## CONSIGNE
D'après l'extrait consacré à la réanimation, qui a présidé le jury de la conférence de consensus ?

« Mieux vivre la réanimation », tel était le thème de l’ultime conférence de consensus commune organisée, en novembre dernier, par la Société de réanimation de langue française (SRLF) et la Société française d’anesthésie et de réanimation (SFAR).
À l’occasion du 38e congrès de la SRLF, qui s’est tenu à Paris (La Défense) du 20 au 22 janvier, le Pr François Fourrier (CHRU de Lille), qui a présidé le jury de la conférence de consensus, est revenu sur la démarche qui a présidé au choix de cette thématique déclinée en cinq questions : quelles sont les barrières au «mieux-vivre» en réanimation ? ; Comment améliorer l’environnement ? ; Quels sont les soins qui permettent le «mieux-vivre» en réanimation ? Quelles stratégies de communication ? ; Comment personnaliser un processus décisionnel ?
« Aujourd’hui, nombre d’études montrent qu’un patient sur deux pris en charge par un service de réanimation va faire face à un certain nombre de phénomènes de stress post-traumatique identiques à ceux observés chez les militaires qui ont fait la guerre d’Algérie, du Vietnam ou du Golfe. Par ailleurs, quelque 40 % des familles subissent des mêmes troubles », souligne le praticien.

## MATÉRIEL SOURCE
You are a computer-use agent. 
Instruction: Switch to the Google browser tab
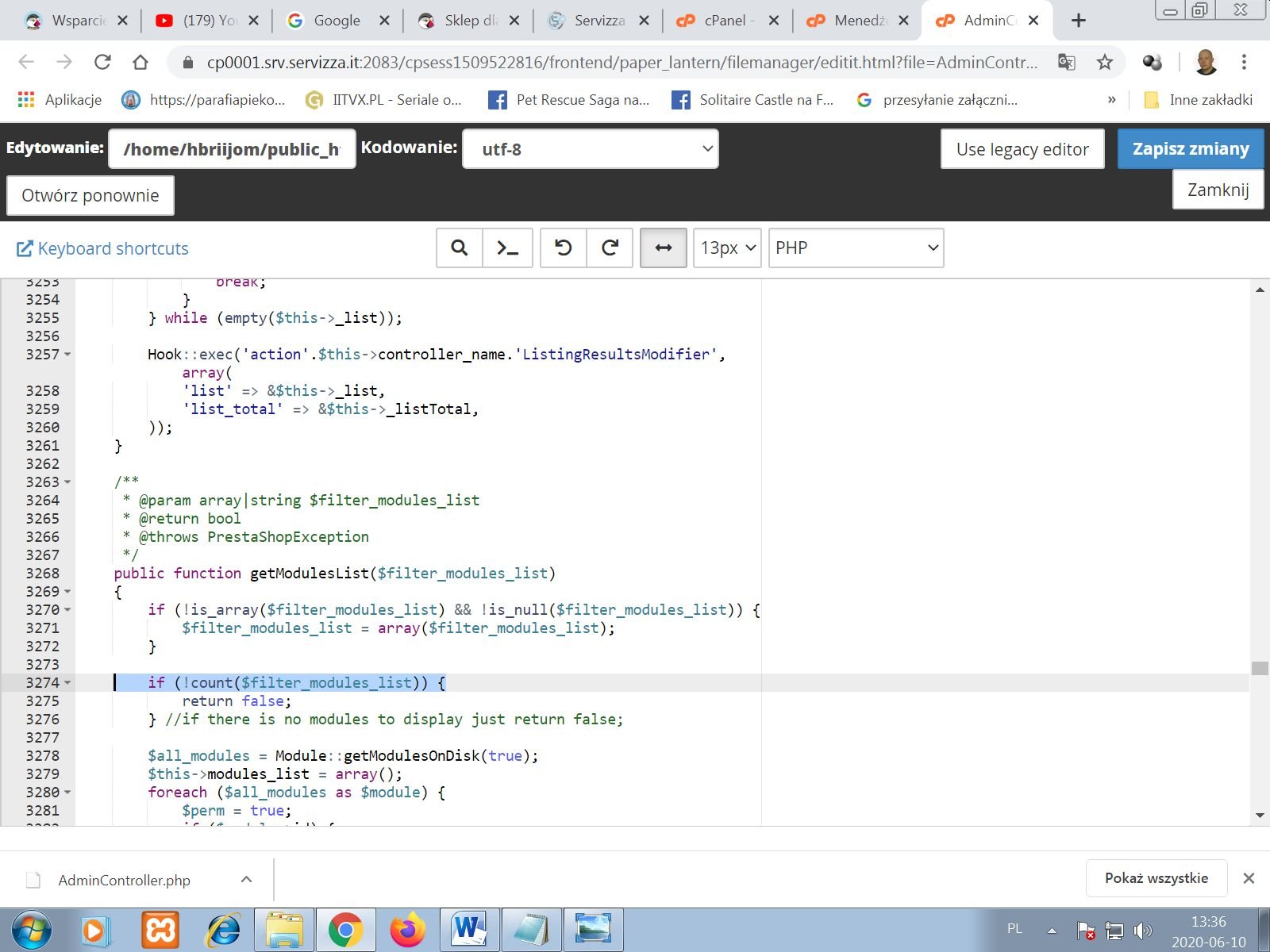coord(337,21)
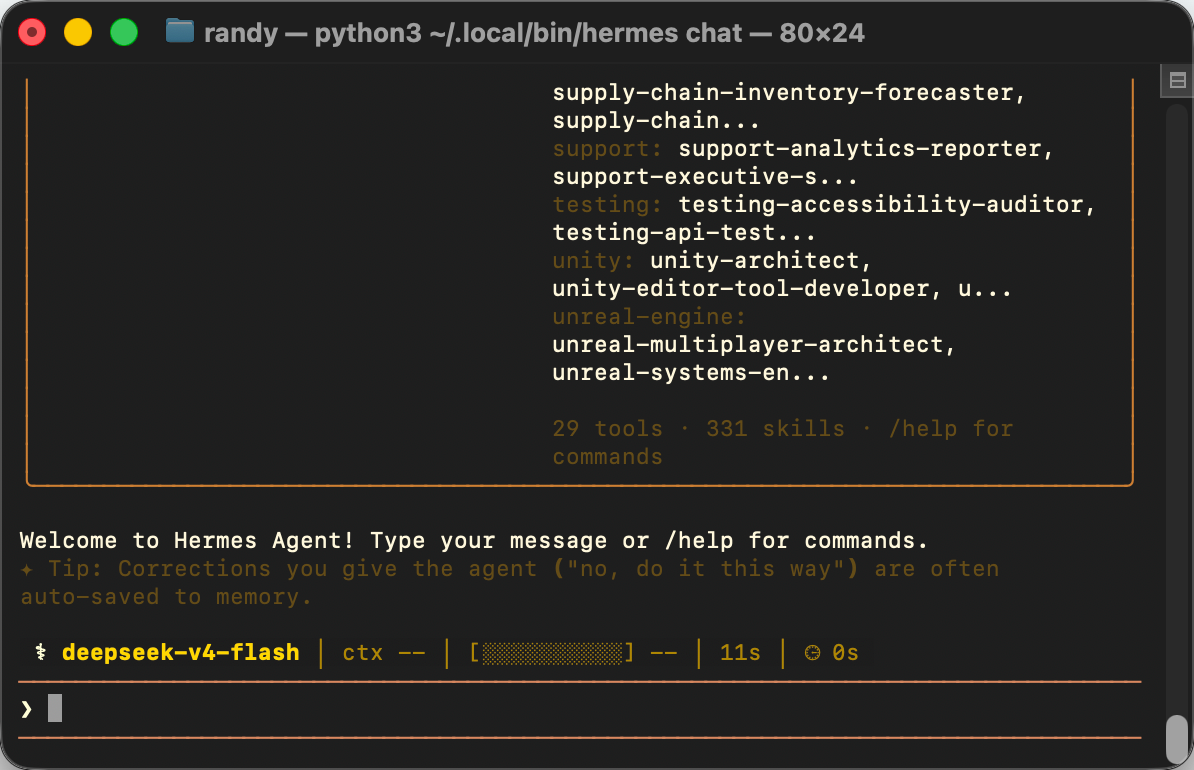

## RÉPONSE FINALE
Le Pr François Fourrier, du CHRU de Lille.